The full set of lines below has to be duplicated exactly, with no picture kept.

Dataset:
BEGIN

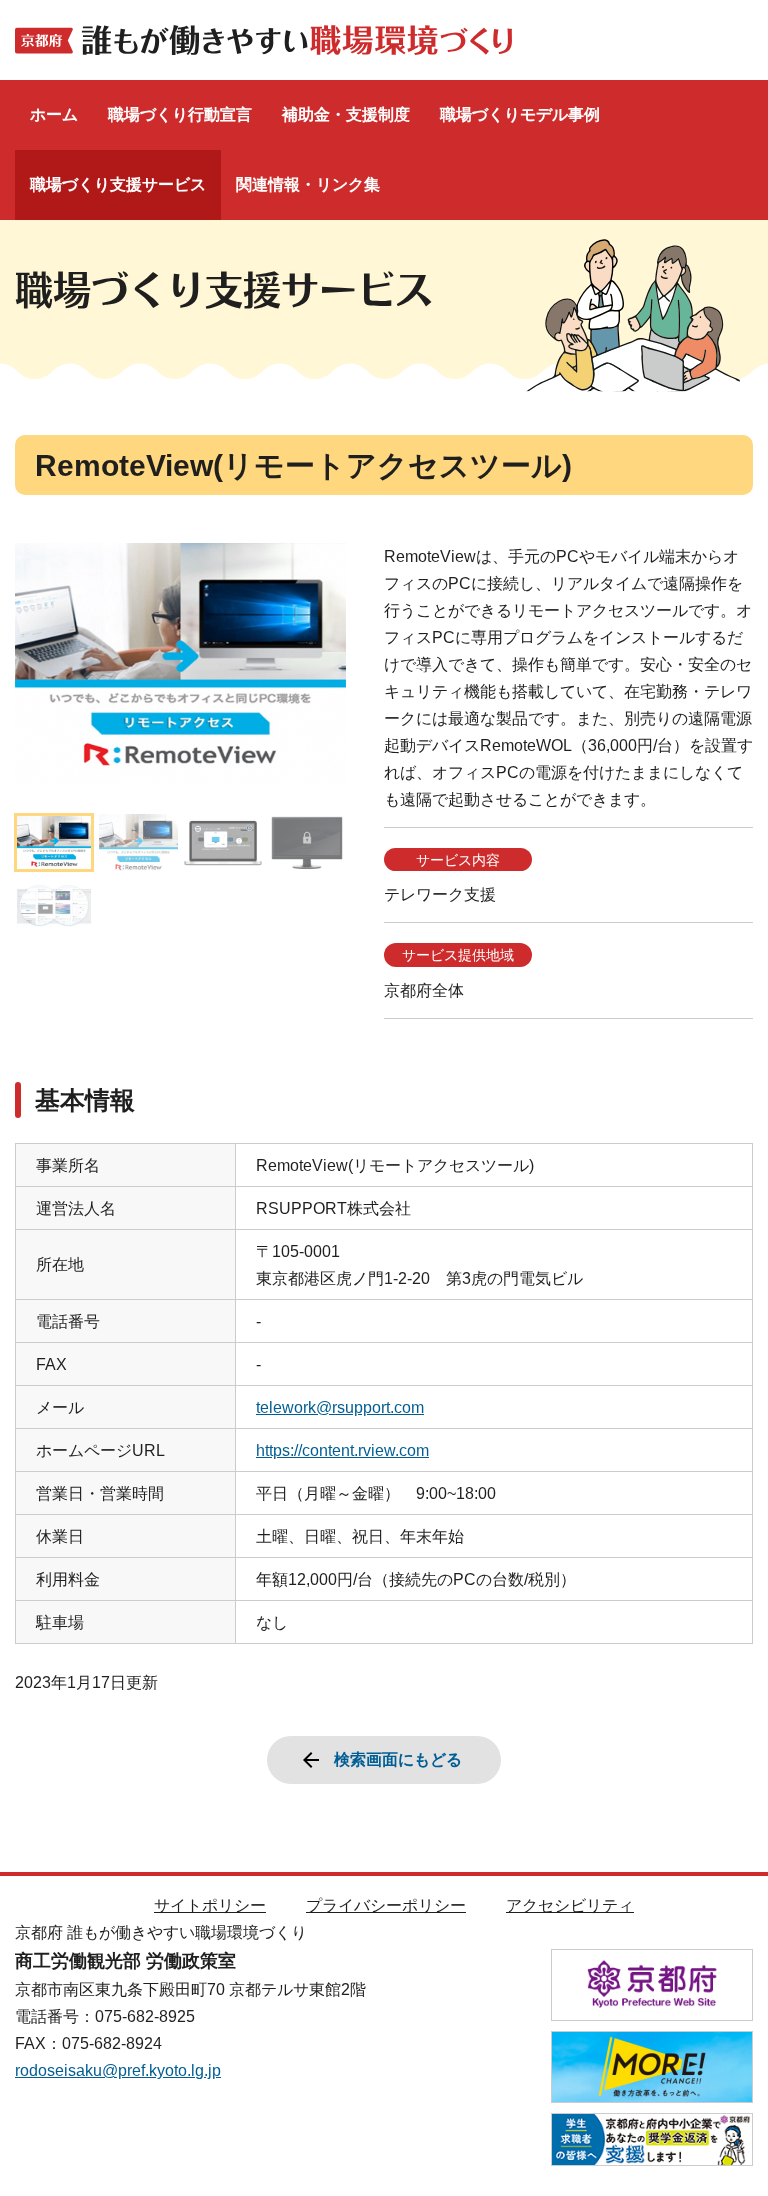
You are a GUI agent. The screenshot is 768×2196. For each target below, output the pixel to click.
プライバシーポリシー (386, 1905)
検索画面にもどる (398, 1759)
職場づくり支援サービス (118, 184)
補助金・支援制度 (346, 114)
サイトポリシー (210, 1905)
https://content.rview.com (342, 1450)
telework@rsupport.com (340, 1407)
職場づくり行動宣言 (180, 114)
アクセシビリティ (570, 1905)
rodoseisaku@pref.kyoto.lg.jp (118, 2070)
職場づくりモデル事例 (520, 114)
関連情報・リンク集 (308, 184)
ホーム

END

Your solution:
You are a GUI agent. The screenshot is 768×2196. For each target below, output the pixel to click.
プライバシーポリシー (386, 1905)
検索画面にもどる (398, 1759)
職場づくり支援サービス (118, 184)
補助金・支援制度 (346, 114)
サイトポリシー (210, 1905)
https://content.rview.com (342, 1450)
telework@rsupport.com (340, 1407)
職場づくり行動宣言 (180, 114)
アクセシビリティ (570, 1905)
rodoseisaku@pref.kyoto.lg.jp (118, 2070)
職場づくりモデル事例 (520, 114)
関連情報・リンク集 (308, 184)
ホーム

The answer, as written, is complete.